KARRIE VELEZ: You want some yogurt?

JEAN MCCASLAND: (Vocalizing).

VELEZ: Some peach - peach yogurt?

JEAN MCCASLAND: What's that?

FARMER: Hospice patient Jean McCasland is sitting at the kitchen table of her home outside Nashville. Nurse aide Karrie Velez is spooning out yogurt laced with that morning's medication, ground up in a pill crusher.

VELEZ: Because if you don't, she will just spit them out.

FARMER: Like a growing share of hospice patients, McCasland has Alzheimer's. And dementia patients need a service hospice rarely provides - a one-on-one sitter so the family caregiver can get some kind of break each day. John McCasland is Jean's husband of nearly 50 years.

JOHN MCCASLAND: I have said from the beginning that that was my intention - that she would be at home through the duration, as long as I was able.

FARMER: But what hospice provided wasn't enough. He had to drain their retirement accounts to hire a private caregiver out of pocket.

JOHN MCCASLAND: We were told that we would have a nurse visit once a week and more often if we wanted that.

FARMER: Hospice agencies usually bring in a hospital bed, an oxygen machine, a wheelchair - whatever equipment's needed. Prescriptions show up at the house for pain and anxiety. But hands-on help is scarce. Medicare says hospice can include home health aides and homemaker services. But in practice, it's often limited to a couple of baths a week.

JOHN MCCASLAND: I don't know. I guess I've just accepted what's available and not really thought beyond what could be because this is what they say they do.

FARMER: Families rarely consider whether they're getting their money's worth because they're not paying. It's all Medicare. John even keeps his monthly statements in a three-ring binder, but he'd never taken a closer look at what's charged to the government.

JOHN MCCASLAND: That's $200 a day.

FARMER: Nearly $200 every day, whether the hospice agency showed up or not. The daily rate drops a bit after the first two months, but John does the quick math. At that point, after Jean had been on hospice a year, Medicare had paid the agency $60,000.
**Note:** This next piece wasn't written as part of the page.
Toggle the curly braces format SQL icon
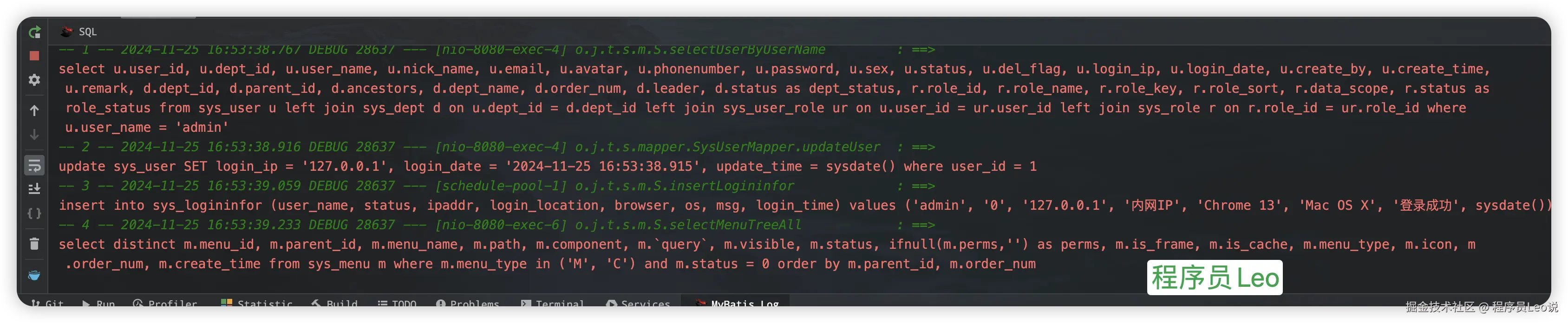This screenshot has width=1568, height=323. (35, 213)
JOHN MCCASLAND: When you consider the amount of money that's involved, perhaps they would provide somebody round the clock.

FARMER: Far from it. Medicare data reveals that on average, a nurse or aide is only there at the house about half an hour a day. When Jean died in October, the hospice nurse showed up afterward to officially document the death. It was just John and Karrie Velez, the longtime private caregiver, who'd been by her side for several days straight. And that's pretty typical, according to professor Katherine Ornstein.
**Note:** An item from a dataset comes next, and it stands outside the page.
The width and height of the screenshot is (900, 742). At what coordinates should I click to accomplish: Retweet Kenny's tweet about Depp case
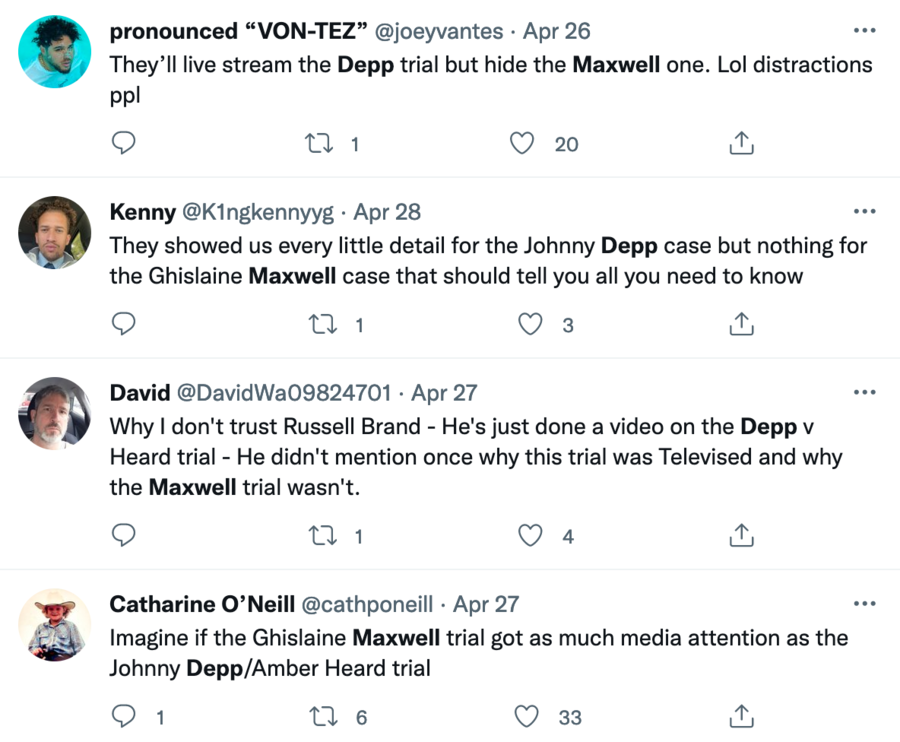(x=324, y=324)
KATHERINE ORNSTEIN: It does take a toll.

FARMER: Ornstein studies the last year of life at Mount Sinai Hospital in New York. And she finds the increasing burden on loved ones is reaching a breaking point.

ORNSTEIN: You know, our long-term care system in this country is really using families - unpaid family members. That's our situation.
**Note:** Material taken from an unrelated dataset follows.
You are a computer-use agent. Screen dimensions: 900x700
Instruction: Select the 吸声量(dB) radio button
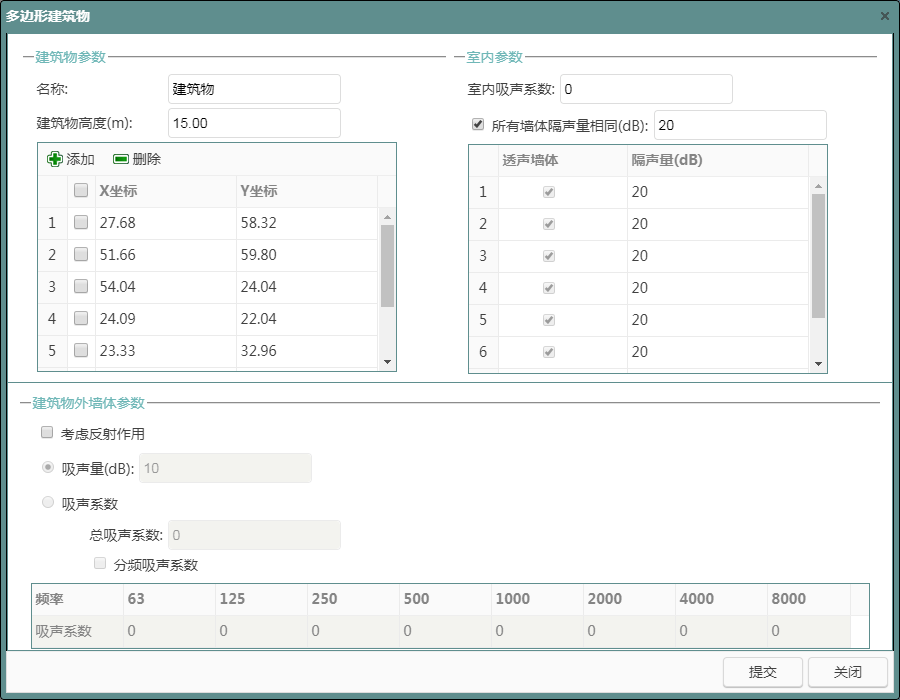pos(47,467)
FARMER: For some who've gone through home hospice with a loved one, the experience has changed their own wishes. Coneigh Sea, a social worker from Murfreesboro, Tenn., holds up a portrait of her husband.

CONEIGH SEA: This is probably five years before he died.

FARMER: He died of prostate cancer in their bedroom. Enough time has passed that the fog of managing his medication and bodily fluids - mostly by herself - is cleared. She says it was a burden.

SEA: And for me to say that, there's that guilt. You know? But I know better. It was a burden that I lovingly did.

FARMER: But Sea was scarred. And she recently sat down her grown children to make sure they don't do the same for her.

SEA: I told my family - if there is such a thing, I will come back, and I will haunt you (laughter). Don't you do that.

FARMER: Their options are limited, though. Sidestepping home hospice either means a pricey nursing home or passing away with the often unnecessary chaos and cost of a hospital, which is precisely what hospice was trying to avoid.

For NPR News, I'm Blake Farmer in Nashville.